##### Exercise input
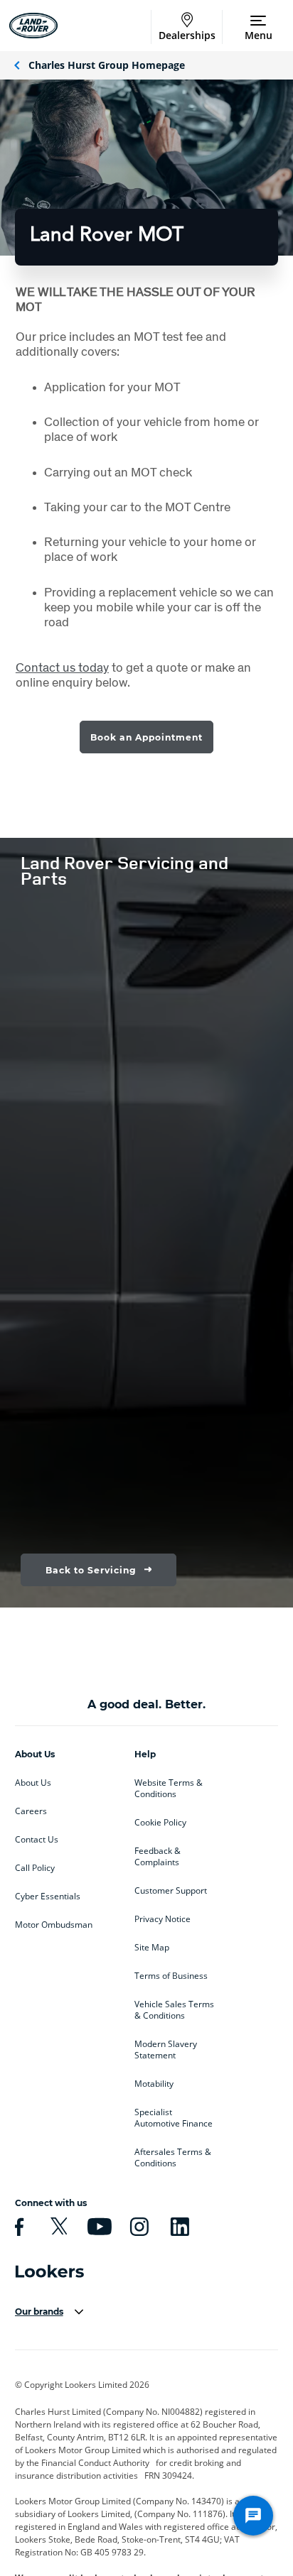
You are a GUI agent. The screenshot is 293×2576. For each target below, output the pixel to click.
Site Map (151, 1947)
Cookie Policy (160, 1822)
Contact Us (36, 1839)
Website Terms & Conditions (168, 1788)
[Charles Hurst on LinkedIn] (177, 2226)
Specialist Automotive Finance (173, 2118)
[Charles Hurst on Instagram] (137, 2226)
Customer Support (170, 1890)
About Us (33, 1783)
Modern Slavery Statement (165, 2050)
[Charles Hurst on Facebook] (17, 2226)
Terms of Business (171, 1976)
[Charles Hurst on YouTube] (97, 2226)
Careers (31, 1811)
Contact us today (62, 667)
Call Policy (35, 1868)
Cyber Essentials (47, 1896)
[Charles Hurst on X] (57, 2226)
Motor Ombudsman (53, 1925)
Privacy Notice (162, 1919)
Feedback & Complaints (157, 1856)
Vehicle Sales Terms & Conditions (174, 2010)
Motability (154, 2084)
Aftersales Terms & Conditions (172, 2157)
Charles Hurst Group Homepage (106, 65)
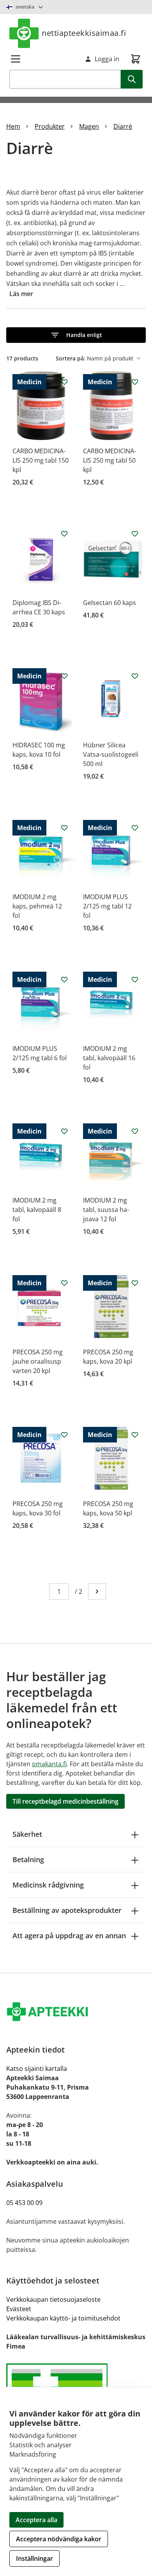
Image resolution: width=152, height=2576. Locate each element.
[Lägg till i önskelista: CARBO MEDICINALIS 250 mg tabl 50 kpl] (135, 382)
##########
##### Exercise input
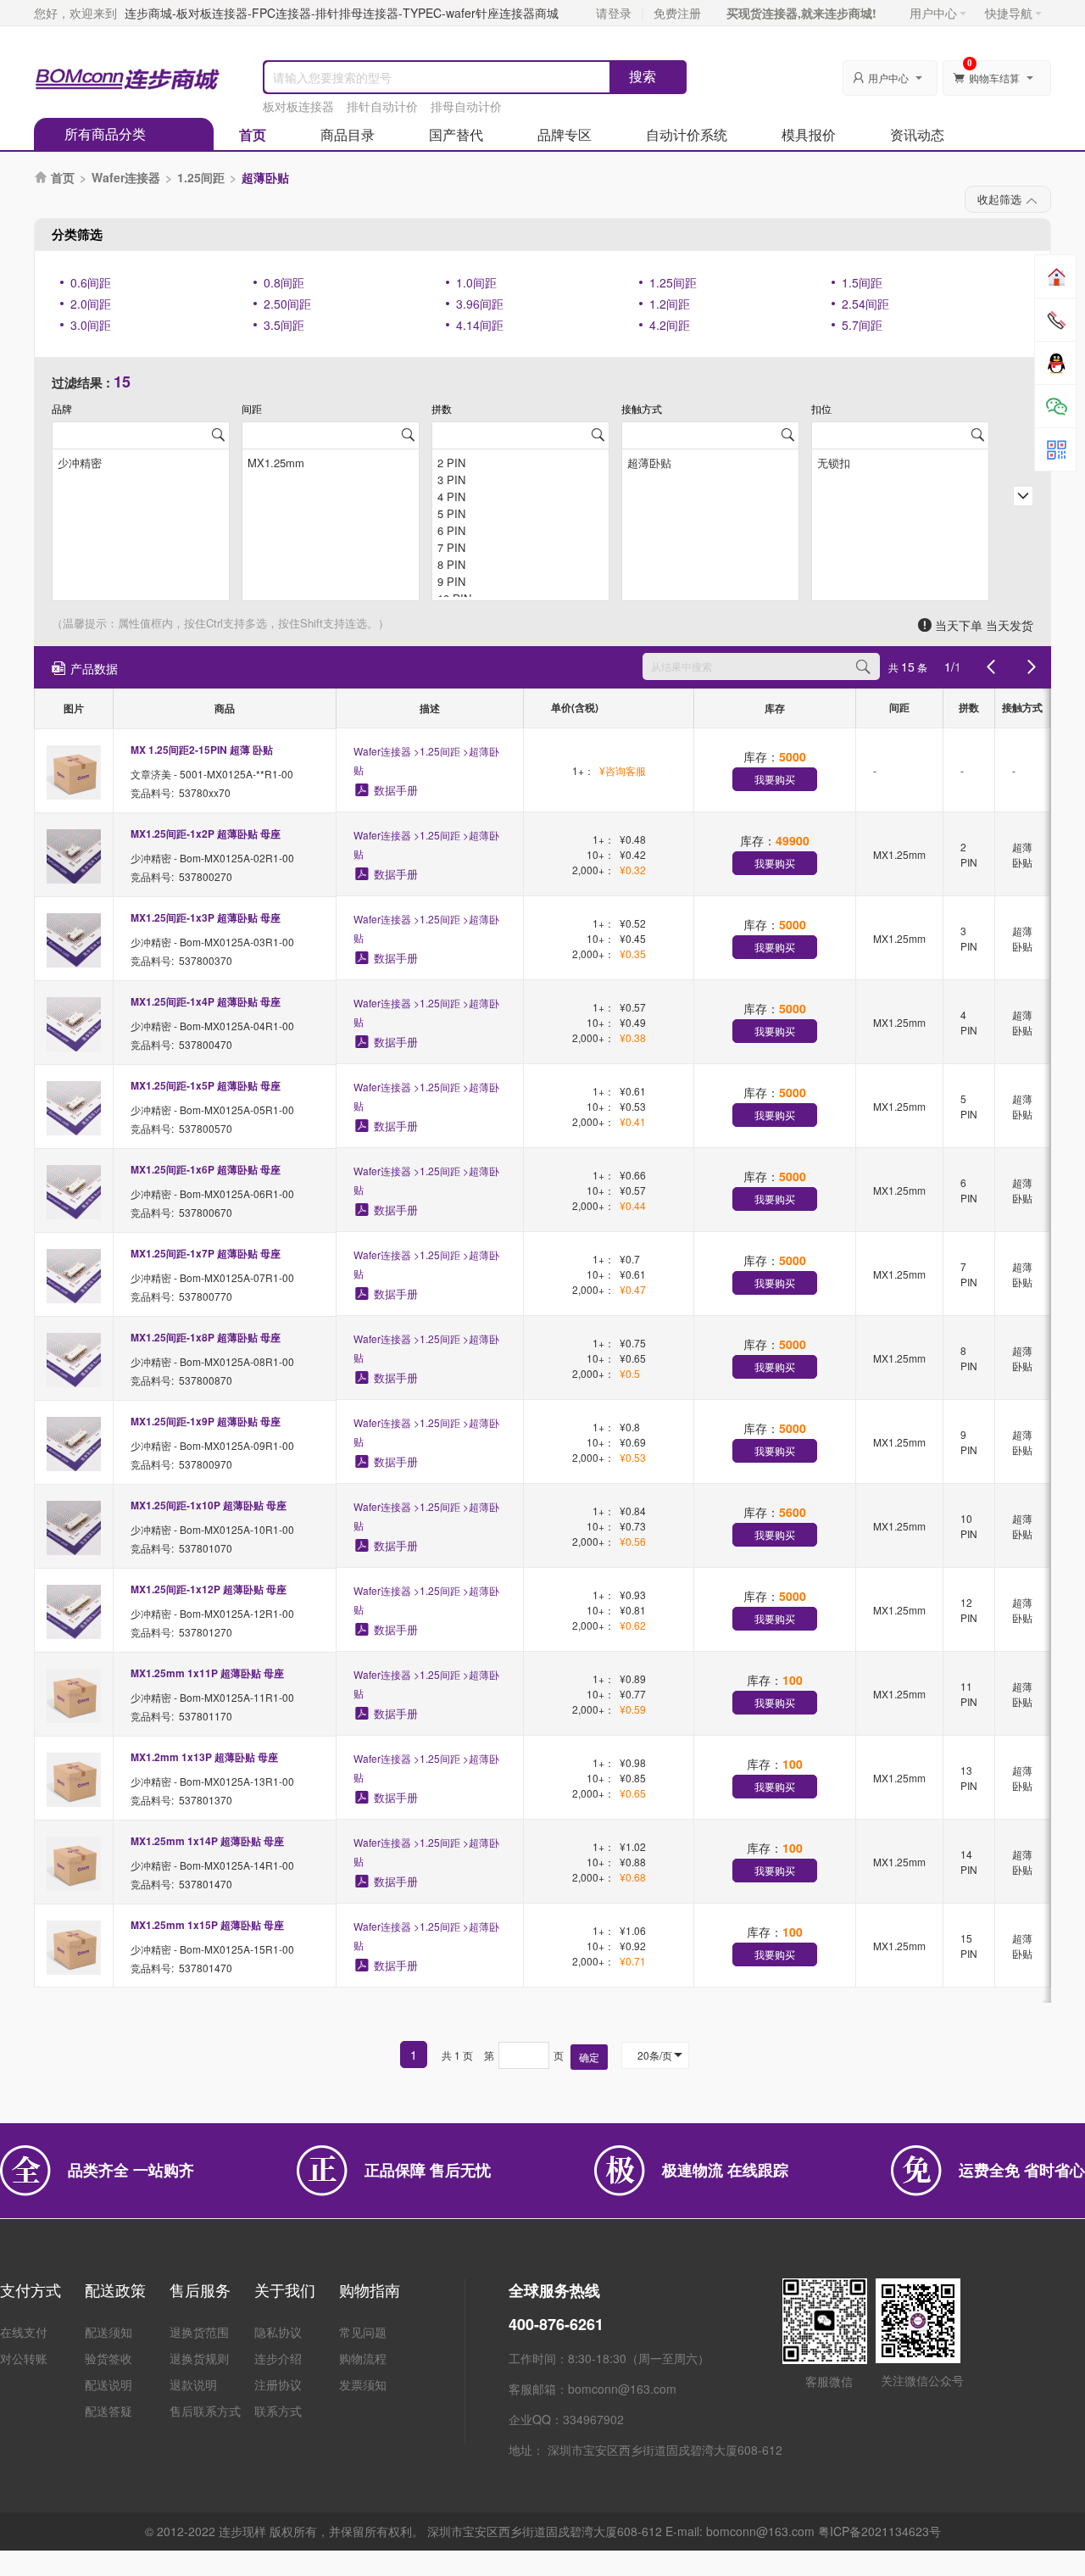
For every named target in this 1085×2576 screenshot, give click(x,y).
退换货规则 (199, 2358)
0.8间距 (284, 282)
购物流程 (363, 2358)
##########
##### Exercise input
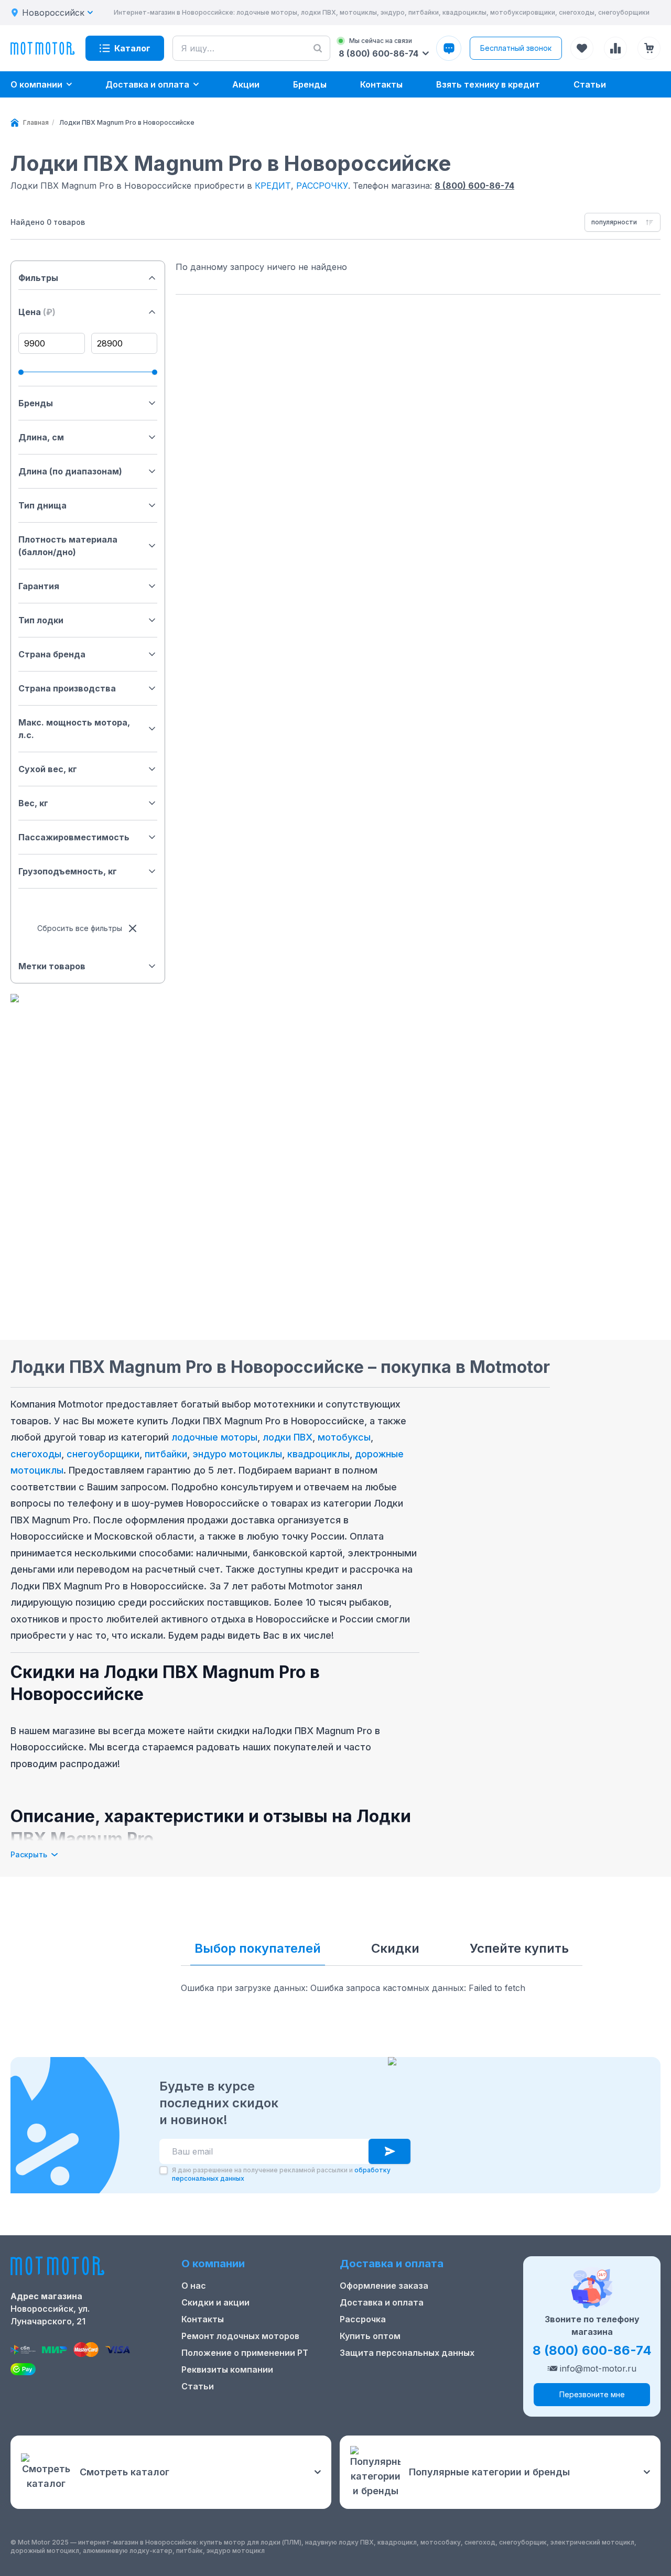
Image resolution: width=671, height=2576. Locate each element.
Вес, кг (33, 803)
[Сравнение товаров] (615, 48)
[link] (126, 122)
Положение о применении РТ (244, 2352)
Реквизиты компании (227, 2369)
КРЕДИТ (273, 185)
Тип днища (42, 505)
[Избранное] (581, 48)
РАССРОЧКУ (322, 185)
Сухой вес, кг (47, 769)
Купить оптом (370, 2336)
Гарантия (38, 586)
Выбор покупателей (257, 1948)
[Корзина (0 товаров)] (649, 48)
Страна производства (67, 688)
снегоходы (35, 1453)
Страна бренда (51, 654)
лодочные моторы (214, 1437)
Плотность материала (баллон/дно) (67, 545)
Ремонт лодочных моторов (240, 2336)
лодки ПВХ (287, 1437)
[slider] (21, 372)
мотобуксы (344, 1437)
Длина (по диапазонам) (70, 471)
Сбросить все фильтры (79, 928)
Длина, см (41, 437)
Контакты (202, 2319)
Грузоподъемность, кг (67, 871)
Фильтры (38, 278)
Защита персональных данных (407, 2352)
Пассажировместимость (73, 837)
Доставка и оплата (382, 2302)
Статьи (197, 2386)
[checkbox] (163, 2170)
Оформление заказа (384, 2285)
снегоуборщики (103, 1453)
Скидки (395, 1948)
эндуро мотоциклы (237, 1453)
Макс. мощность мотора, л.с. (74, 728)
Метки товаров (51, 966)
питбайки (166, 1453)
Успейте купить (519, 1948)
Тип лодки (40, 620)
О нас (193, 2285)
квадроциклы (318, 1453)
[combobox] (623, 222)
##########
Work instruction:
Nothing but the lines above from the one containing "Метки товаров (51, 966)" through the one containing "[combobox] (623, 222)" should appear in the answer, each repeated exactly.

Solution to the exercise:
Метки товаров (51, 966)
питбайки (166, 1453)
Успейте купить (519, 1948)
Тип лодки (40, 620)
О нас (193, 2285)
квадроциклы (318, 1453)
[combobox] (623, 222)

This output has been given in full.